Exam cheats face their toughest test
STUDENTS sitting China’s college entrance examination entered exam halls yesterday morning knowing that this is the first year when cheating will be treated as a criminal offense, punishable by up to seven years in prison.
Some 9.4 million high school students are registered to sit the two-day exam, known as the gaokao.
It is considered a relatively fair way to screen and select higher-education candidates, but the reputation of the test has taken a battering in recent years over allegations of cheating arranged between teachers and students.
Efforts have been made to limit sales of wireless devices, frequently used for cheating, as well as improper gaokao-related content online and the use of substitute examinees.
By far the toughest measure to safeguard the exam’s fairness has been an amendment to the Criminal Law which took effect on November 1. It covers organizing or facilitating cheating, and hiring others to sit state-level exams. Lawmakers hope the prospect of a prison sentence will act as an effective deterrent.
In Ruijin, in Jiangxi Province, test monitors were using instruments to scan students’ shoes yesterday before they were allowed to enter the exam hall, while devices to block wireless signals were also employed.
More than 20 police officers were on patrol outside Dongfangzhixing Foreign Language School’s test center, while another 100 were on stand-by.
“So far, no clues of organized cheating have been detected,” said Du Chuanjia, director of the education bureau in Jiangxi’s Zhongxiang City.
In Ningxia Hui Autonomous Region, technical staff from the local wireless transmission regulatory commission checked monitoring facilities at all test centers a day ahead of the test.
In Lanzhou, capital of Gansu Province, test center staff were examining the stationery provided at the city’s No. 2 High School.
In Beijing, an average of eight police officers at each test center were on the lookout for any suspicious behavior.

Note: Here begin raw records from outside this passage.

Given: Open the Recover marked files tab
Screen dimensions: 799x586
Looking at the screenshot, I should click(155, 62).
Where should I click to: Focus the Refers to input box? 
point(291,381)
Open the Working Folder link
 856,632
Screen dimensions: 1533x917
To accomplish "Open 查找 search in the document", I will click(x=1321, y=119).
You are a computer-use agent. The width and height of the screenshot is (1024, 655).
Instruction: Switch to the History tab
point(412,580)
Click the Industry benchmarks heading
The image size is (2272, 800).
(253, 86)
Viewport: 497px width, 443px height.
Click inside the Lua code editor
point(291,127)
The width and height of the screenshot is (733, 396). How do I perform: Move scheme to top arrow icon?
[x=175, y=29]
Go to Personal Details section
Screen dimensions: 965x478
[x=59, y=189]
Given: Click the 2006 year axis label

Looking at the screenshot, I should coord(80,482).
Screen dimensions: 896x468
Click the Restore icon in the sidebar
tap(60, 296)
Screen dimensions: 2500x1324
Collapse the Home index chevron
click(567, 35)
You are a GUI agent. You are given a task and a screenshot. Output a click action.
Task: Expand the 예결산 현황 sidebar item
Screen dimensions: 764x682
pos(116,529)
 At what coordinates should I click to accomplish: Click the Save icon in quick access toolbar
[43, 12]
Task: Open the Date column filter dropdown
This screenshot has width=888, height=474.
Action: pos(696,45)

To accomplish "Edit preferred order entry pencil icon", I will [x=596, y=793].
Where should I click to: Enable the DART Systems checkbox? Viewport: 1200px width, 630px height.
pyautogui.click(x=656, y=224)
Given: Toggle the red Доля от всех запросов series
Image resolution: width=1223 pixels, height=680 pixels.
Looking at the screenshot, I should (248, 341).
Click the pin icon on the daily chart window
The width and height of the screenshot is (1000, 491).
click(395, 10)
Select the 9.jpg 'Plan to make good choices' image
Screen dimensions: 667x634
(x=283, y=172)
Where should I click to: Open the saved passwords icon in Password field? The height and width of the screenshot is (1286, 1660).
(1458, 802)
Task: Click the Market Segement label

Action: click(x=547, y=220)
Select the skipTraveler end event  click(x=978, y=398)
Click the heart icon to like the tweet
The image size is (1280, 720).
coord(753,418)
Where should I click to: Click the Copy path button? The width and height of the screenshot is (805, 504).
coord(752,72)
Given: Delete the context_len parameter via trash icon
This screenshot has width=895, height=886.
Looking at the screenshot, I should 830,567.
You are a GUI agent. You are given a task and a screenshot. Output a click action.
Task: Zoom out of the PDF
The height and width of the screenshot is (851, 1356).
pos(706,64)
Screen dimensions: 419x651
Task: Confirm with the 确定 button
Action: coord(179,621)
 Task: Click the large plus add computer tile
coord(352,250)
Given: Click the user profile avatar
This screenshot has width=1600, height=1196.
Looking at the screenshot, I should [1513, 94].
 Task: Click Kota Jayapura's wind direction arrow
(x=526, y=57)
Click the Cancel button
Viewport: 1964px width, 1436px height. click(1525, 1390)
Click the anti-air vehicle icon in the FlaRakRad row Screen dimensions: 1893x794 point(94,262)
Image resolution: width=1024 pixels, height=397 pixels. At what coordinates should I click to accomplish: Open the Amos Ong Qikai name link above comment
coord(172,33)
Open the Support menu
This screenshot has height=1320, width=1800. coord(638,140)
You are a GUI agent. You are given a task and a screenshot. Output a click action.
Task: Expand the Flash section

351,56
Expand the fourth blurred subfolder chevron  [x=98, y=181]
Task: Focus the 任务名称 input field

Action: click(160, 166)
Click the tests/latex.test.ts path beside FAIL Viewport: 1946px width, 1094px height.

Parents waiting outside a test center in Zhongquan, in Hubei Province, said they had received warnings and were aware of the penalties for cheating this year.
“The stricter the exam is, the fairer it will be for students,” said a parent, Zhang Ling.
However, some believe the penalties may be too strict.
“I think it’s too much,” said an examinee in Hunan Province. “It may ruin one’s life forever.”
Liu Lijun, a parent in Hefei, Anhui Province, also disliked the criminalization of cheating. “Its effect on society is not that severe, so I think writing cheating in state-level exams into the Criminal Law is taking things too far,” Liu said.
Xiong Bingqi, a freelance educationalist, suggested an overhaul of the system so that the gaokao forms just one part of the college entrance examination, to reduce the benefits to anyone thinking of cheating.